For all KOOS subscales, an increased complication ratio was a predictor for worse outcome. Although the category of complications was heterogeneous (e.g., infections, compartment syndrome, implant related), the occurrence of any of these complications seems to have a relevant impact on outcome. Except for one superficial infection in an open fracture, all complications were registered in operatively treated patients. Compared to the literature our overall observed complication rate in the operatively treated group was relatively low (27.0%). Jansen et al. [23] reported an overall complication rate of up to 39.1% with high infection rates and local wound problems. In contrast, our total infection rate was remarkably lower (4.6%) than in most other studies [15, 24]. Secondary OA is a late complication of tibial plateau fractures often resulting in the need for a TKA, but the incidence rates of both OA and TKA vary in the literature [21, 25]. For TKA, incidence ranges from 4% after a mean follow-up of 20 months to 22% after a mean follow-up of six years. [1, 2]. Wasserstein et al. defined the risk for TKA in a large cohort at 5.3% and 7.3% after five and ten years, respectively [25]. Since our study has a median follow-up of 45.5 months, the incidence rate for TKA of 6.1% was in line with the literature.

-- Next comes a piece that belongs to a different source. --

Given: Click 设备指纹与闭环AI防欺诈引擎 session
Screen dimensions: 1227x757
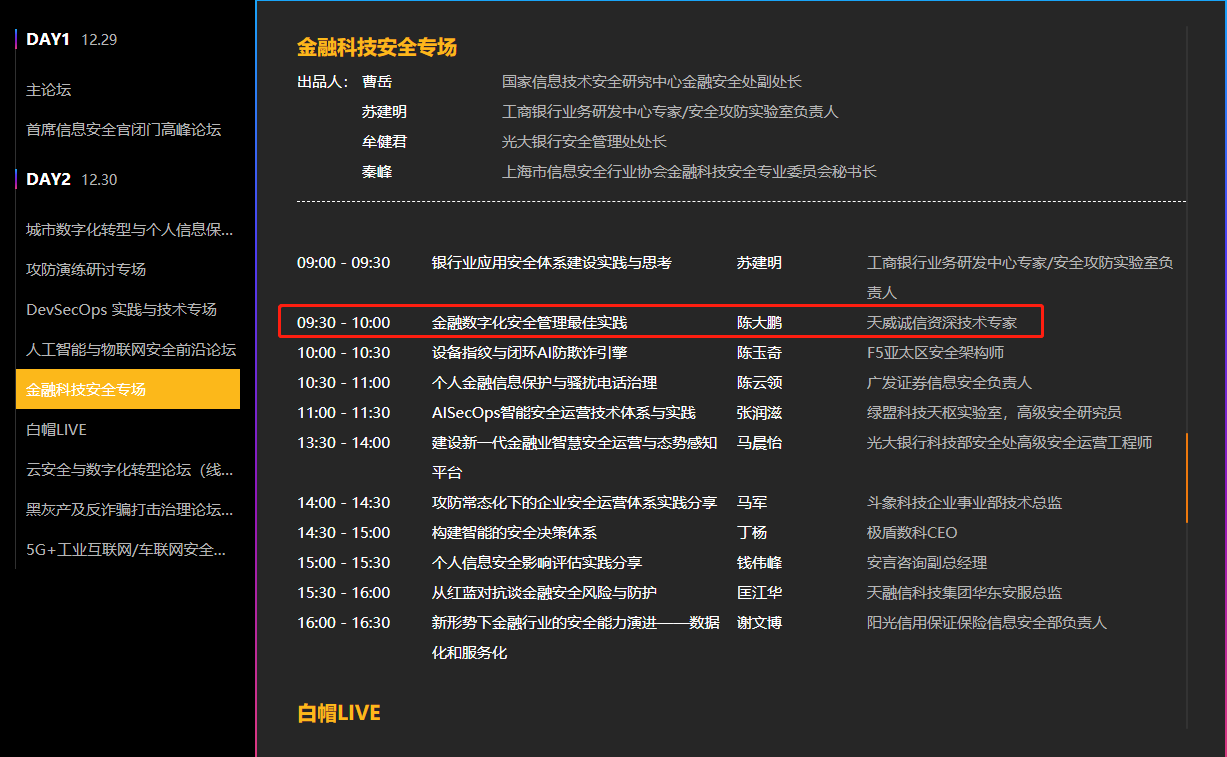Looking at the screenshot, I should (x=530, y=353).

This study has some limitations. Firstly, the limitations inherent to any retrospective study. Secondly, the fact that outcome was reported at a single point in time rather than at a certain point in follow-up time may limits the strength of the evidence. Furthermore, concurrent soft tissue injury was not evaluated in this study which could potentially influence outcome results.

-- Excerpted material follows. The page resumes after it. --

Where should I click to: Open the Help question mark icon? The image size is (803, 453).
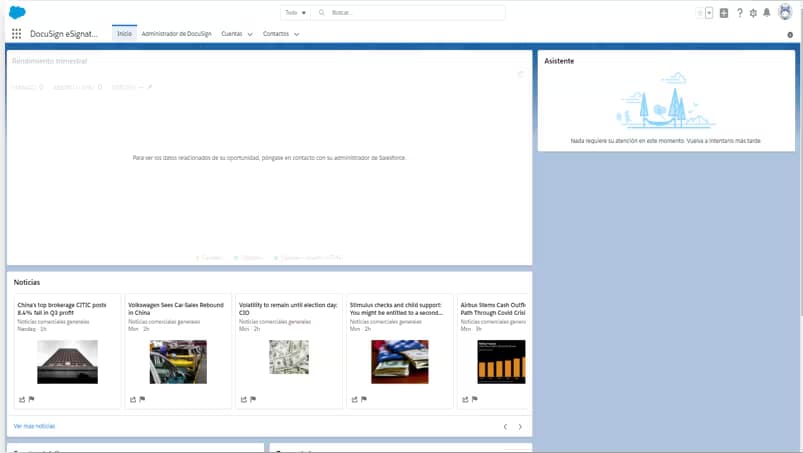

In conclusion, our outcome scores after both operative and non-operative treatment of intra-articular tibial plateau fractures were markedly lower compared to the reference population. The incidence of patients with PCF (61.9%) was rather high. This may be explained by the frequent involvement of the posterolateral corner in lateral column fractures, the so-called extended lateral column fractures [10]. Subsequently, PCF and associated sagittal malalignment were identified as negative prognostic factors toward the outcome; patients treated according to the uTCC showed significantly higher outcome scores than patients who were not. This indicates that implementation of the uTCC may improve the outcome. Failure to recognize and treat PCF and sagittal malalignment may lead to inappropriate utilization of treatment techniques resulting in worse outcome (Fig. 5). Nevertheless, we could not demonstrate the benefit of PCF fixation compared to non PCF fixation due to limited patient numbers. Moreover, the occurrence of complications of various aetiology in operatively treated patients had significant effects on the overall outcome as well. This retrospective comparative study was only possible by the fact that posterior tibial plateau fractures were often ignored in our clinical practice. However, since 2014 all tibial plateau fractures in our center are treated according to the (u)TCC principles. Therefore, consistent treatment will allow us in the future to further substantiate the importance of reduction and fixation of PCF with restoration of the sagittal alignment.